Dünya Öğretmenler Günü Kutlu Olsun 29 Eylül-5 Ekim 2025

UNESCO ve ILO tarafından 5 Ekim 1966 tarihinde Paris’te imzalanan “Öğretmenlerin Statüsü Tavsiyesi” ortak metni, öğretmenlik mesleğine dönük imzalanan ilk uluslararası belge olma özelliğini taşımaktadır. Bu tavsiye kararlarıyla öğretmenlerin toplumsal statüsü, mesleki hakları, çalışma koşulları ve mesleki gelişim olanakları güvence altına alınmaya çalışılmıştır.

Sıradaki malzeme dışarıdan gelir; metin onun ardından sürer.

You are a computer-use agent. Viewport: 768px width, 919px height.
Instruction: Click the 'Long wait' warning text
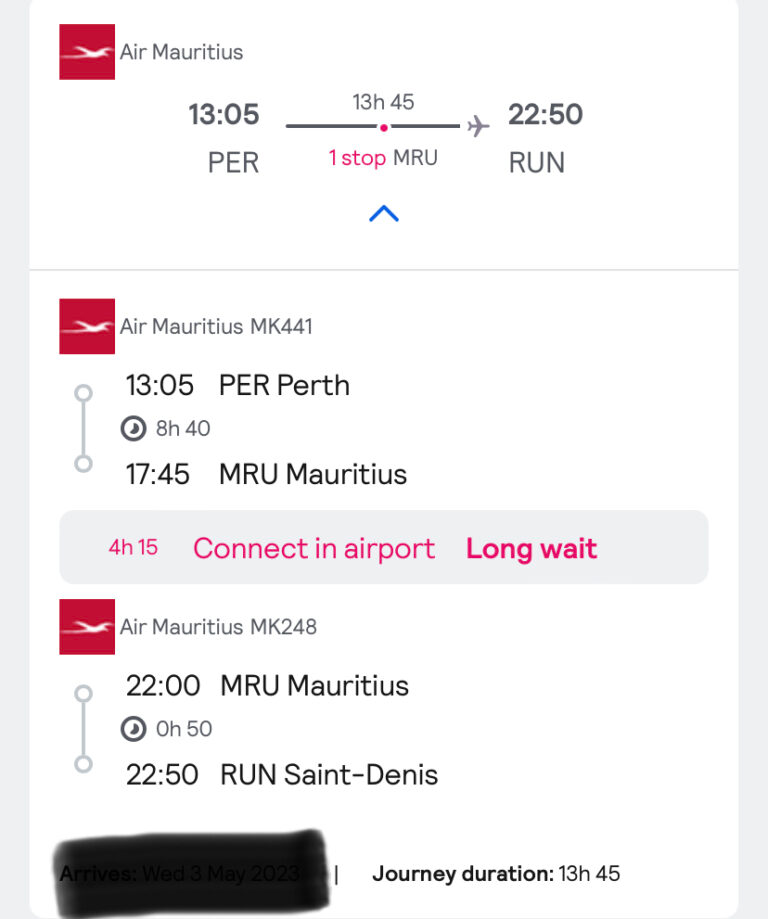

UNESCO, 1994 yılında bu tarihi adımın yıldönümü olan 5 Ekim’i “Dünya Öğretmenler Günü” ilan etmiştir. O tarihten bu yana 5 Ekim, tüm dünyada öğretmenlerin emeğinin onurlandırıldığı, öğretmenliğin toplumsal öneminin hatırlandığı bir gün olarak kutlanmaktadır.

Ne var ki öğretmenler, mesleklerine dönük uygulanan politikalar, ekonomik sıkıntılar ve özlük haklarındaki sorunlar nedeniyle kendi günlerini doyasıya kutlayamamaktadır. Öğretmenlik mesleğinin toplumsal statüsünün ve algısının her geçen gün zayıfladığı, öğretmenlerin ise sayısız sorunla mesleklerini sürdürmeye çalıştığı bir ortamda kutlama yapmak çoğu zaman mümkün olmamaktadır.

Yöneticilerin ve siyasilerin hamasi nutuklarının aksine, öğretmenlerin önemli ekonomik ve mesleki sorunları vardır. Atama bekleyen yaklaşık bir milyon öğretmen, mülakatlarda elenenler, uzak yerlere re’sen atananlar, proje okullarından hukuksuzca gönderilenler, özel sektörde emek sömürüsüne uğrayanlar ve ücretli öğretmenlik yaparak asgari ücret maaşlarla geçinmeye çalışan yüz binlerce öğretmen, ülkemizin büyük bir sosyal gerçekliğini oluşturmaktadır.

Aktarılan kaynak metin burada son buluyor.